Het spuitpistool moet geaard worden zodat elektrostatische ladingen veroorzaakt door vloeistof- of
luchtstromingen kunnen worden afgevoerd. Dit kan langs de montage-eenheid van het spuitpistool of
langs geleidende lucht/vloeistofslangen. De elektrische verbinding van het spuitpistool naar de
aarding moet worden gecontroleerd; de weerstand moet minder dan 10⁶ Ohm bedragen.
INSCHAKELEN
1
Sluit het pistool met een geleidende slang aan op een schone vocht- en olievrije luchttoevoer.
2
Meng het coatingmateriaal volgens de instructies van de fabrikant en zeef het.
3
Draai de knop voor de vloeistofafstelling (14) met de klok mee om te voorkomen dat de naald
verschuift.
4
Draai de regelknop van de straalregelaar (19) tegen de klok in helemaal open.
5
Stel de gewenste inlaatluchtdruk in.
6
Draai de knop voor de vloeistofafstelling linksom totdat de eerste draad zichtbaar wordt.
7
Test de sproeistraal.
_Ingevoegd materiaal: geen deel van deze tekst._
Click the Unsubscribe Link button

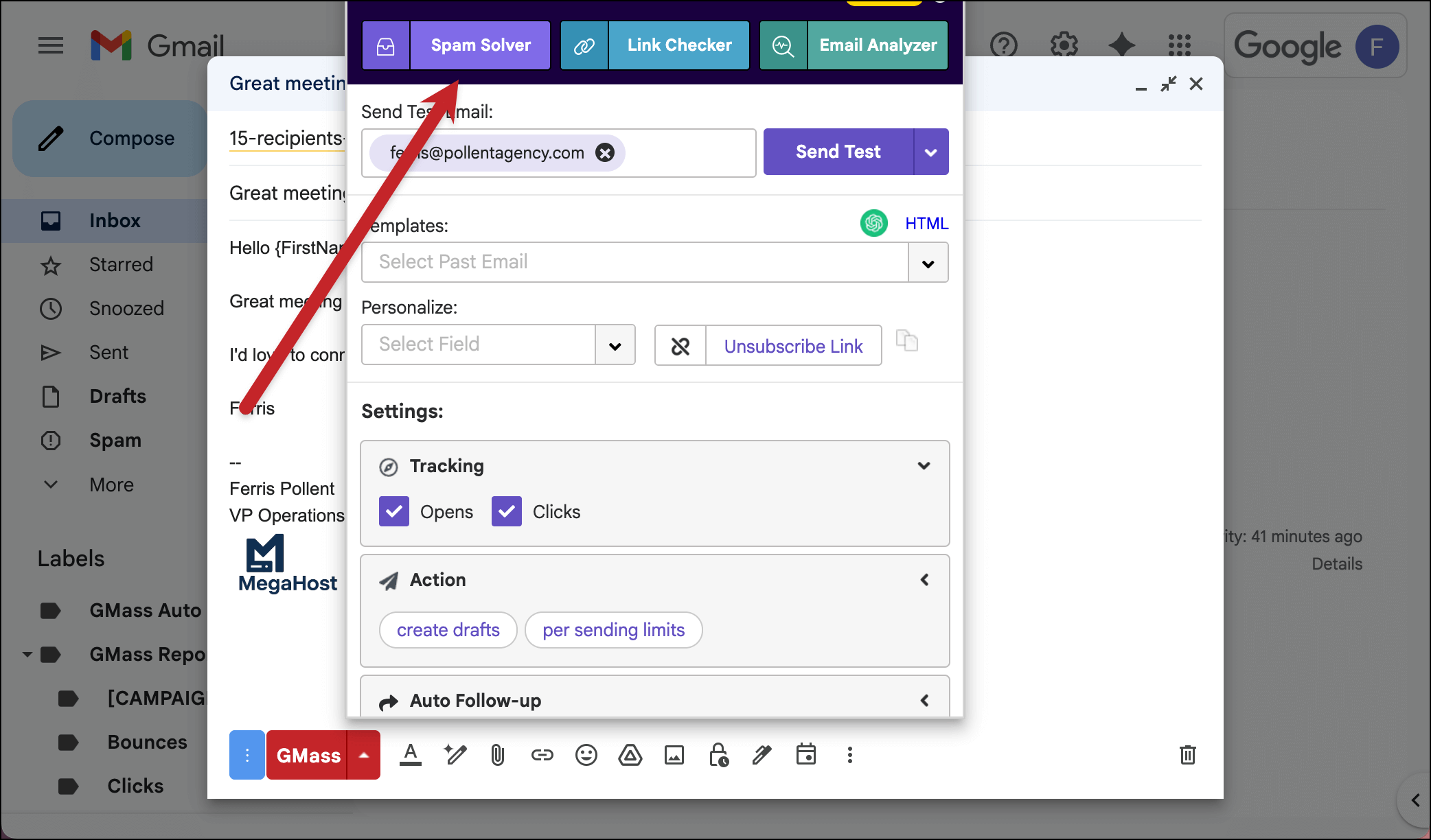(793, 346)
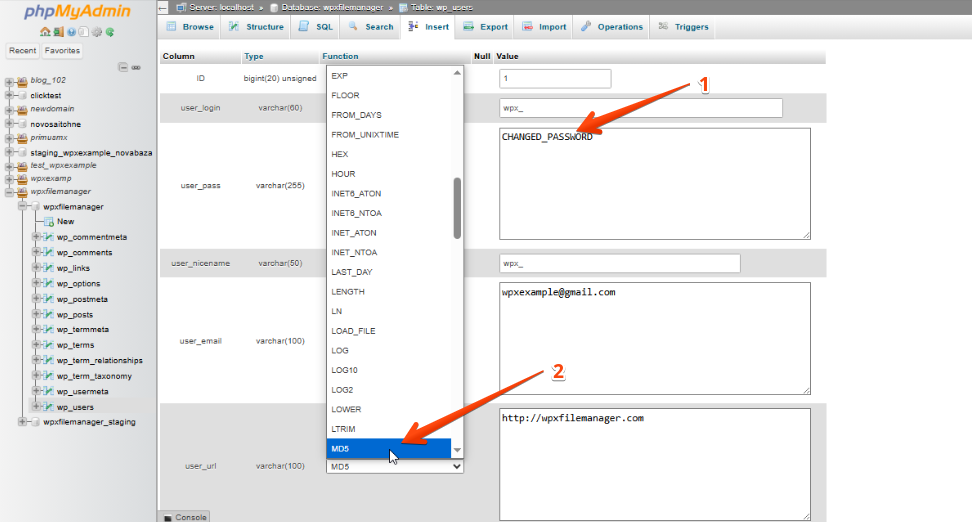Switch to the Structure tab
972x522 pixels.
pyautogui.click(x=258, y=27)
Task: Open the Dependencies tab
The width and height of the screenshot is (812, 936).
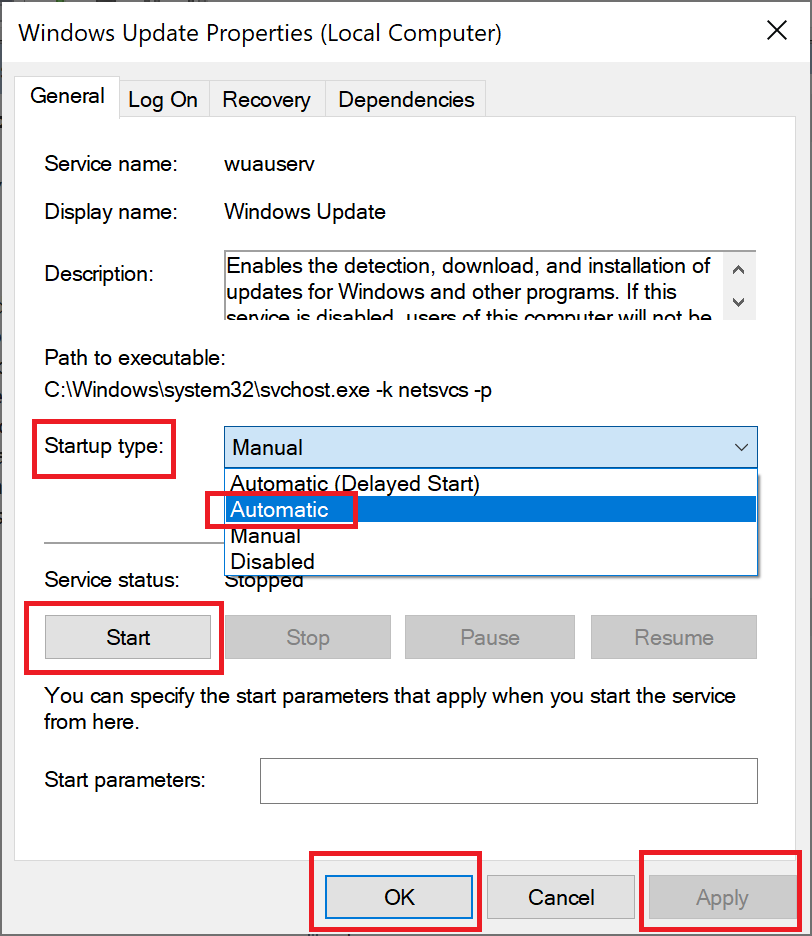Action: click(x=406, y=100)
Als de coatinglaag te droog is, verminder dan de luchtstroom door de
inlaatdruk te verlagen.
8
Als de coatinglaag te nat is, verminder dan de vloeistofstroming door de knop voor de
vloeistofafstelling (14) naar rechts te draaien. Als de verstuiving te grof is, verhoog dan de
luchtinlaatluchtdruk. Als de verstuiving te fijn is, verlaag dan de inlaatluchtdruk.
9
De grootte van het spuitpatroon kan worden verkleind door de knop van de straalregelaar (19)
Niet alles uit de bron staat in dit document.